From July 2017

Article image

Quartiles & Boxplots (Part 2)

In  Part 1 of this series of posts I looked at Quartiles and their associated Boxplots using the TI-83 Graphing Calculator. In this second part I will explain how to display boxplots in Excel. Unless you are fortunate enough to have Excel 2016 or later then displaying boxplots involves a little jiggery-pokery to manipulate a stacked column chart to look like a boxplot. Essentially, you stack the four quartiles as a column and then make the top and bottom quartiles into error bars to give the familiar boxplot shape.

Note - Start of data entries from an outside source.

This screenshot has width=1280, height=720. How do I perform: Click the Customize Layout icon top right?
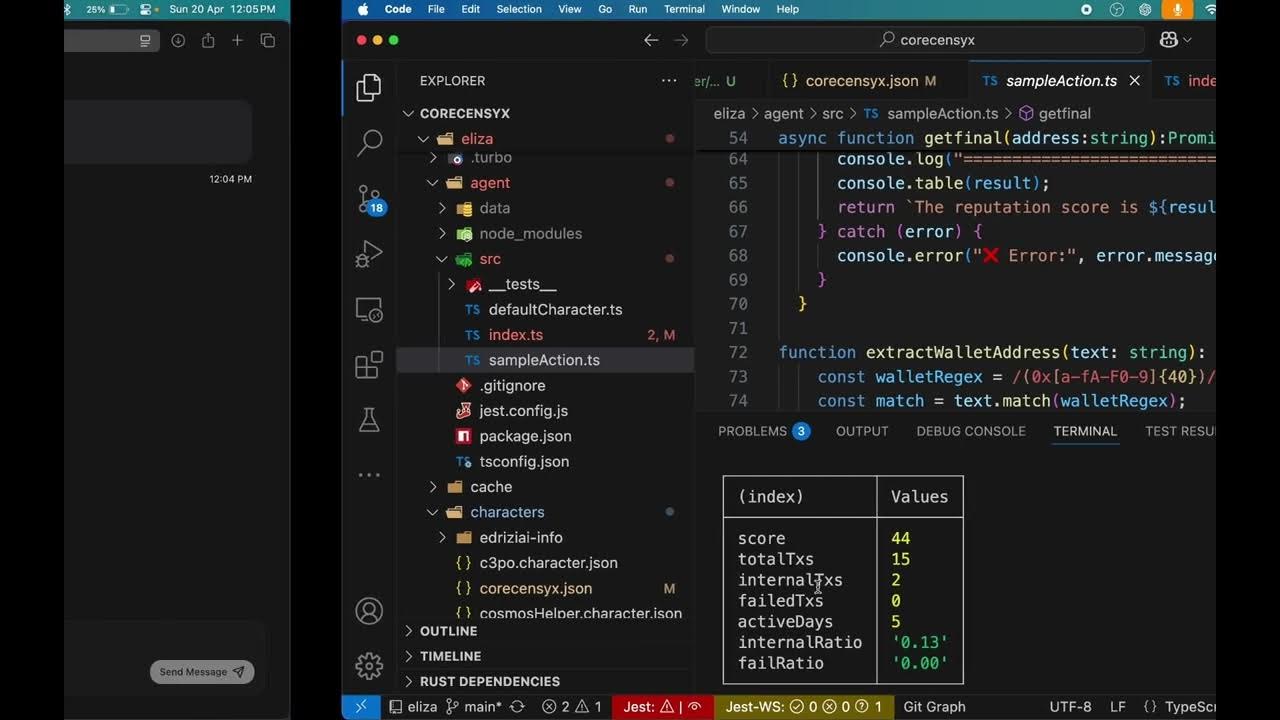point(1168,39)
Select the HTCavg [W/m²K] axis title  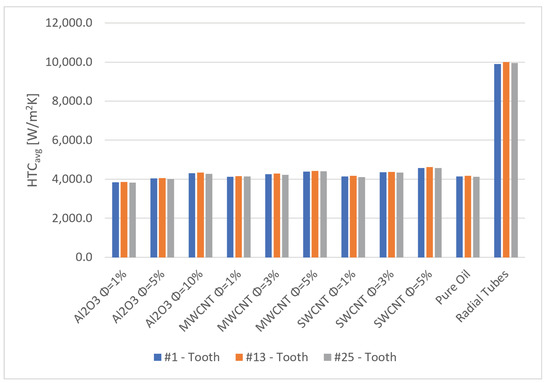coord(34,140)
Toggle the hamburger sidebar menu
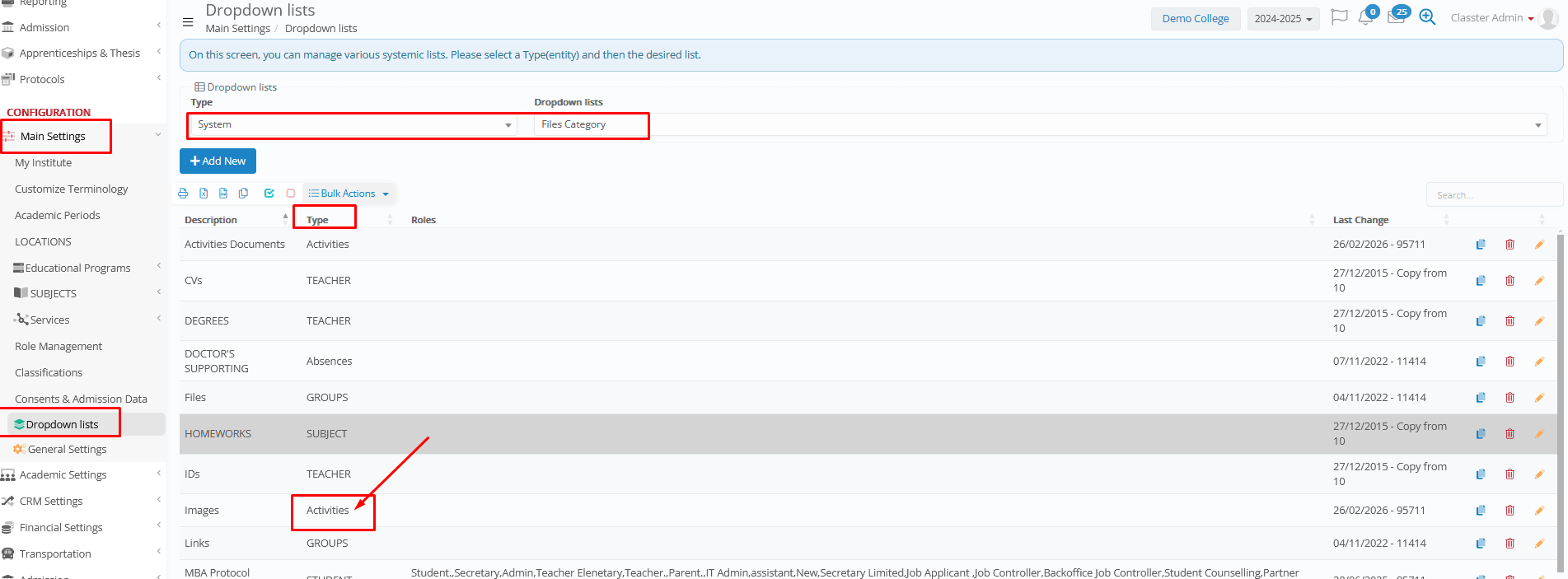This screenshot has height=579, width=1568. (188, 22)
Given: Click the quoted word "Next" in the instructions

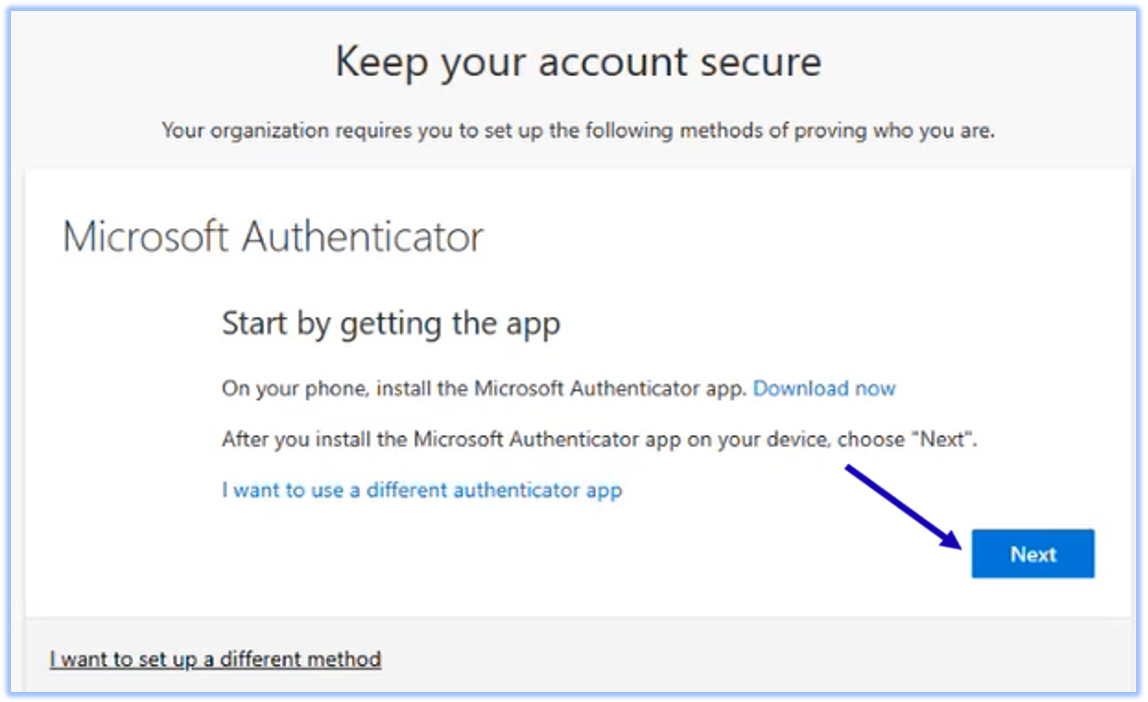Looking at the screenshot, I should click(x=944, y=439).
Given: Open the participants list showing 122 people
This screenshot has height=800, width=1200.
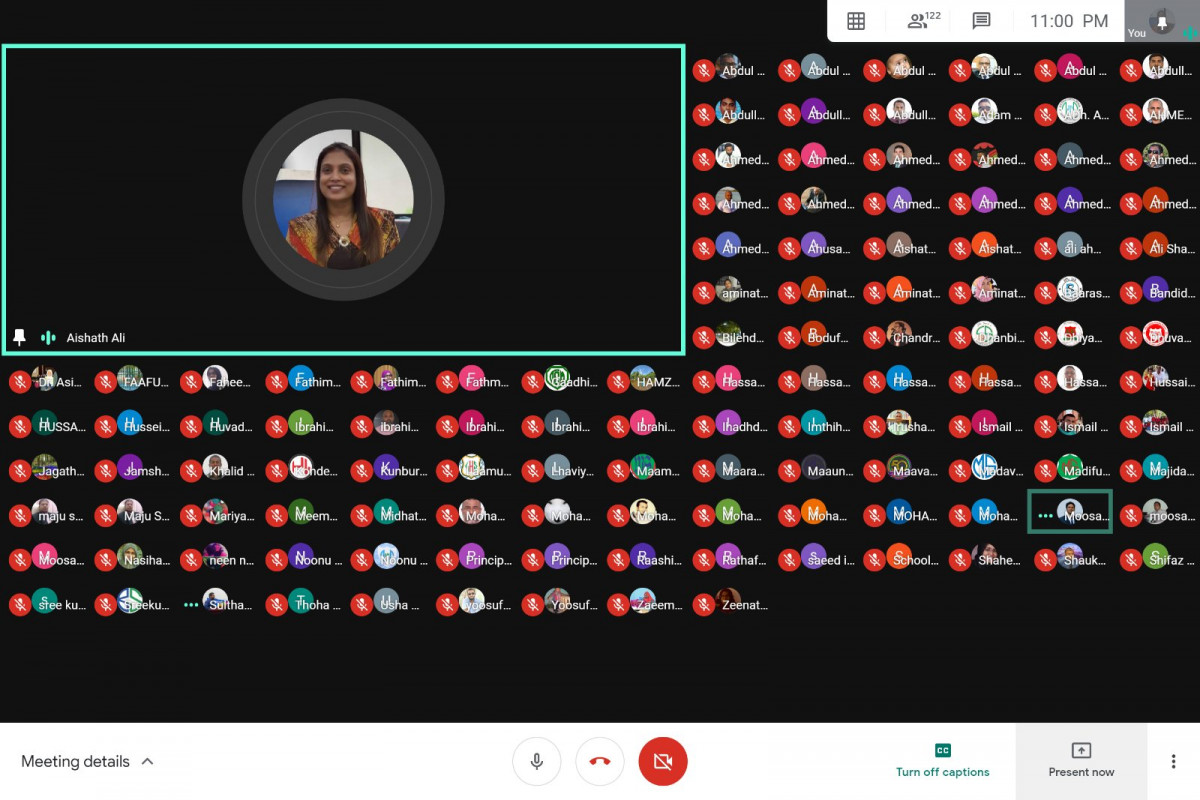Looking at the screenshot, I should 922,21.
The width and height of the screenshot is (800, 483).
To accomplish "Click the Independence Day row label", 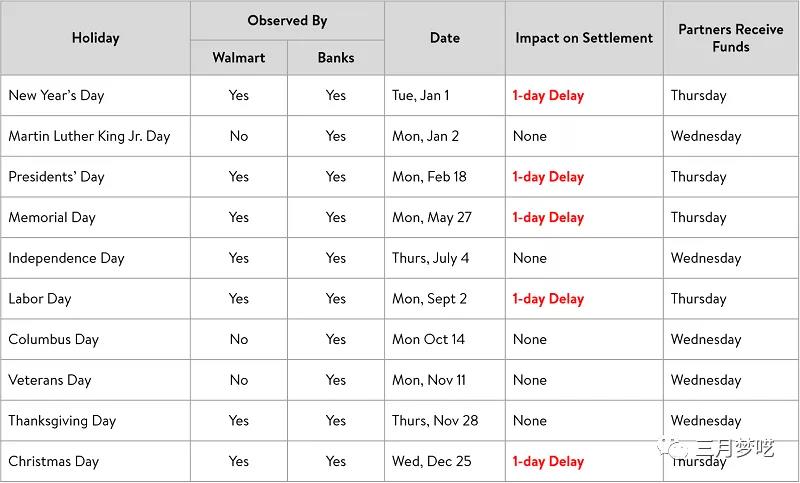I will [66, 258].
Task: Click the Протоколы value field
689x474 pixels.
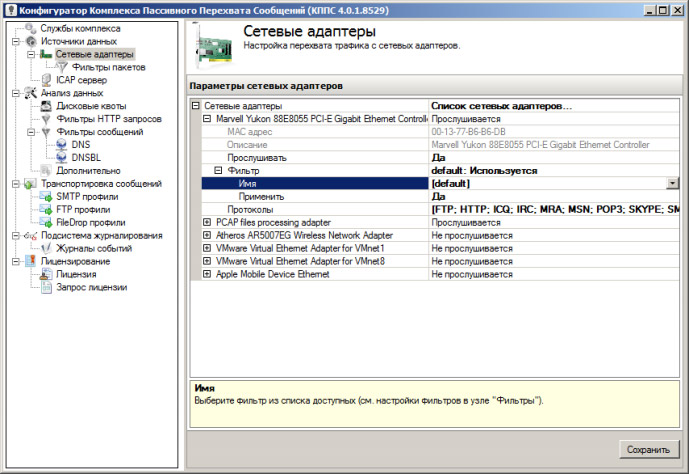Action: click(x=553, y=210)
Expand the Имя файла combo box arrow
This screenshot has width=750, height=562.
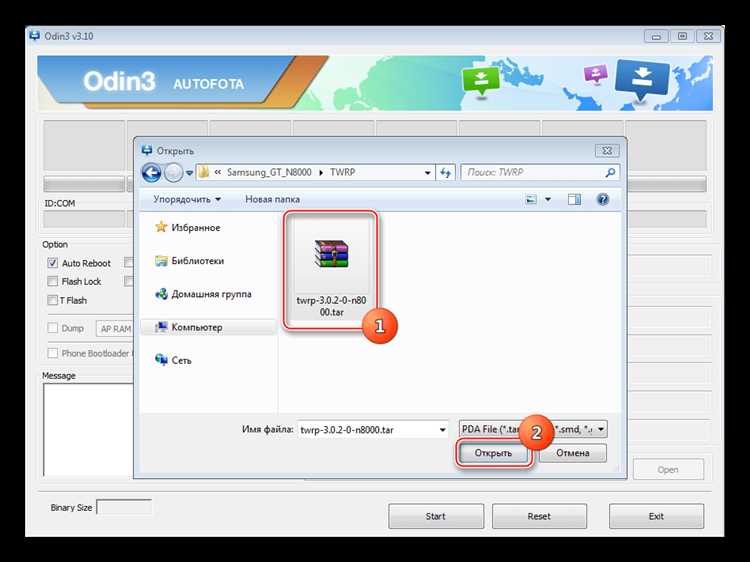(442, 430)
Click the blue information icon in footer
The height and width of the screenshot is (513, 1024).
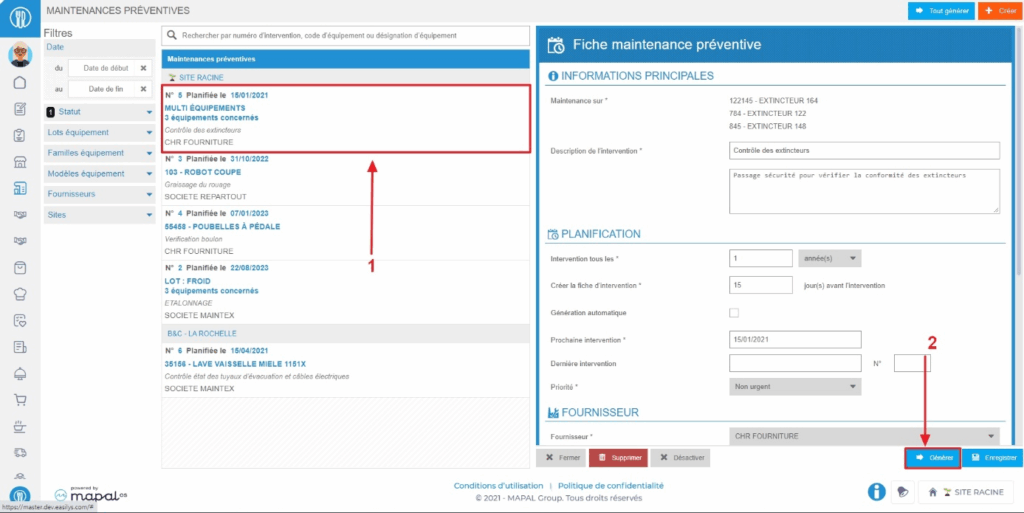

To demonstrate this I will use the following three data sets to produce three boxplots side-by-side for ease of comparison. I am using Excel 2010 here so depending on what your version of Excel the steps may be slightly different but the principle holds.

image

After entering these data sets the next step is to calculate the following which will be used for the sections of a stacked column chart. The yellow values giving the Q2 and Q3 sections of the boxplot and the orange values will become the error bars representing the Q1 and Q4 sections.

image

Min =MIN(B1:B8),
Q1-Min = QUARTILE(B1:B8,1)-B10
Q1 = QUARTILE(B1:B8,1)
Med-Q1 = MEDIAN(B1:B8)-QUARTILE(B1:B8,1)
Q3-Med = QUARTILE(B1:B8,3)-MEDIAN(B1:B8)
Max-Q3 = MAX(B1:B8)-QUARTILE(B1:B8,3)

It should be noted that there are two versions of the Quartile function in Excel, these being QUARTILE.INC or QUARTILE and QUARTILE.EXC. The interpolation method used to determine the Quartiles is slightly different.  For both methods Q2 will always be the same, because this is the median of the set. However, QUARTILE.EXC excludes the median in the interpolation and this results in quartiles that are further from the center of the set. On the other hand QUARTILE.INC includes the median, which results in more symmetrical quartiles but at the same time shrinks the Interquartile Range and so making it more difficult to identify outliers.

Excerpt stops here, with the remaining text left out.